• [TRECHO DA PÁGINA]
---

Pesquisa, ainda inédita, realizada no final de 2013 pela ANTP - Associação Nacional dos Transportes Públicos revela que a pior parte das viagens diárias dos brasileiros não está nos ônibus e trens superlotados, mas no caminho -- a pé -- até chegar ao ponto de embarque, geralmente um poste ou um abrigo sujo e deteriorado.
Enfim, apesar dos congestionamentos que travam as ruas, o pior problema de mobilidade reside nas ruas e calçadas das cidades. Mas atenção: a "doença" urbana é bem mais grave, e afeta ouvidos, coração, pulmões e o sistema nervoso de quem vive no Brasil.
As informações foram reveladas durante o evento Fit Cities São Paulo, realizado semana passada na capital paulista por iniciativa do Instituto Cidade Ativa e da USP Cidades. O pontapé inicial do encontro foi dado pela urbanista Skye Duncan, da Universidade de Colúmbia, em Nova York, que apresentou uma extensa metodologia para “olhar” as ruas e praças como salas, com piso (calçadas), paredes (fachadas e visões da rua) e cobertura (árvores, postes e fios). É dentro dessa envoltória que as pessoas se relacionam com as cidades, explicou ela, e foi a partir desta visão que os participantes puderam realizar o Safári Urbano pela região da Berrini, bairro paulistano que hoje contém as sedes das grandes corporações mundiais.

---

• [TAREFAS A CUMPRIR]
1. Diga se cada afirmação concorda com o trecho sobre mobilidade urbana, respondendo sim ou não e citando as palavras do trecho que decidem: (a) A pesquisa da ANTP foi feita no final de 2013. (b) Segundo a pesquisa, a pior parte das viagens diárias está nos ônibus e trens superlotados. (c) Skye Duncan é urbanista da Universidade de Colúmbia.
2. Segundo o trecho sobre mobilidade urbana, em que região os participantes fizeram o Safári Urbano?
3. Prolongue o trecho sobre mobilidade urbana a partir da última frase apresentada.

• [REGISTROS FORNECIDOS]
---

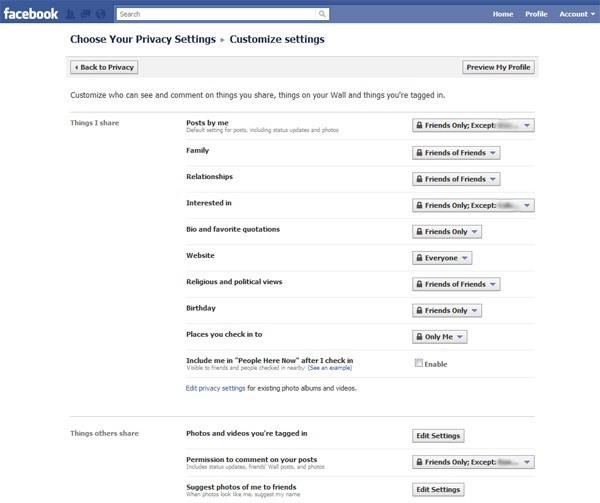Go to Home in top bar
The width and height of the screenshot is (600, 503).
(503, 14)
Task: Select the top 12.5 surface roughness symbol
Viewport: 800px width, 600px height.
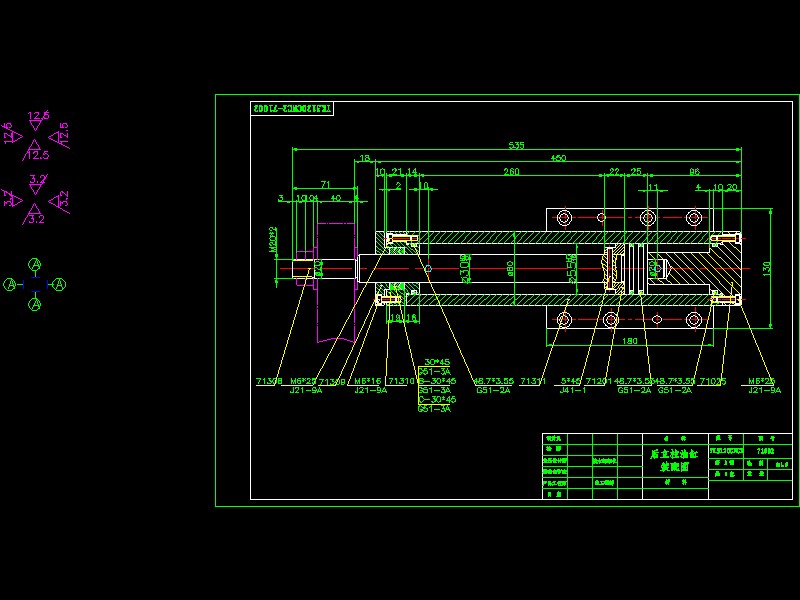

---

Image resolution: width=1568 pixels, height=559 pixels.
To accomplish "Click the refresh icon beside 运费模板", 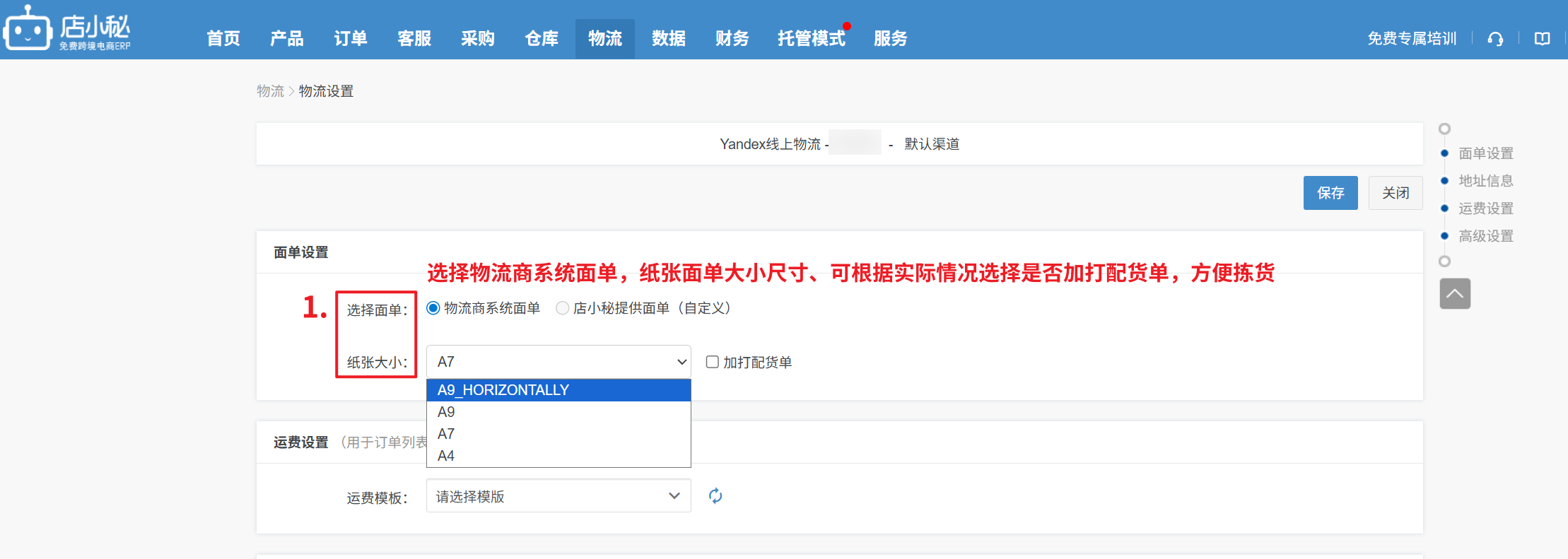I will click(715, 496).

---

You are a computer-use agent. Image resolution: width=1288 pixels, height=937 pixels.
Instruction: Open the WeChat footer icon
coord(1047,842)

---

• [RESPOSTAS DO EXERCÍCIO]
1.
(a) Sim: "realizada no final de 2013 pela ANTP - Associação Nacional dos Transportes Públicos".
(b) Não: "não está nos ônibus e trens superlotados, mas no caminho -- a pé -- até chegar ao ponto de embarque".
(c) Sim: "a urbanista Skye Duncan, da Universidade de Colúmbia, em Nova York".

2. Na região da Berrini, bairro paulistano que hoje contém as sedes das grandes corporações mundiais.

3.
O Mobilize se integrou ao evento e procurou realizar uma avaliação das calçadas da área, em paralelo ao trabalho desenvolvido pelos pesquisadores. Os resultados confirmam o que já havíamos detectado em 2012, quando realizamos a campanha Calçadas do Brasil. Durante aquelas imersões pelas ruas brasileiras já sabíamos que alguns outros fatores também poderiam influenciar o conforto de quem caminha, como o ruído, calor, poeira, cheiros, fumaça e certa poluição visual provocada pela falta de planejamento na sinalização. E o encontro do Fit Cities (cidades saudáveis, numa tradução livre) nos permitiu compreender a extensão e a gravidade destes problemas no Brasil.
A arquiteta Roberta Kronka, do Labaut/USP, mostrou os resultados das medições de ruído, calor, luminosidade na área e, contou que, surpreendentemente, as pessoas entrevistadas já não percebem os excessos medidos com os equipamentos. Um exemplo é o nível de ruido, que passa de 70 dB, quando o limite recomendado pela Organização Mundial de Saúde (OMS) está em 50 dB.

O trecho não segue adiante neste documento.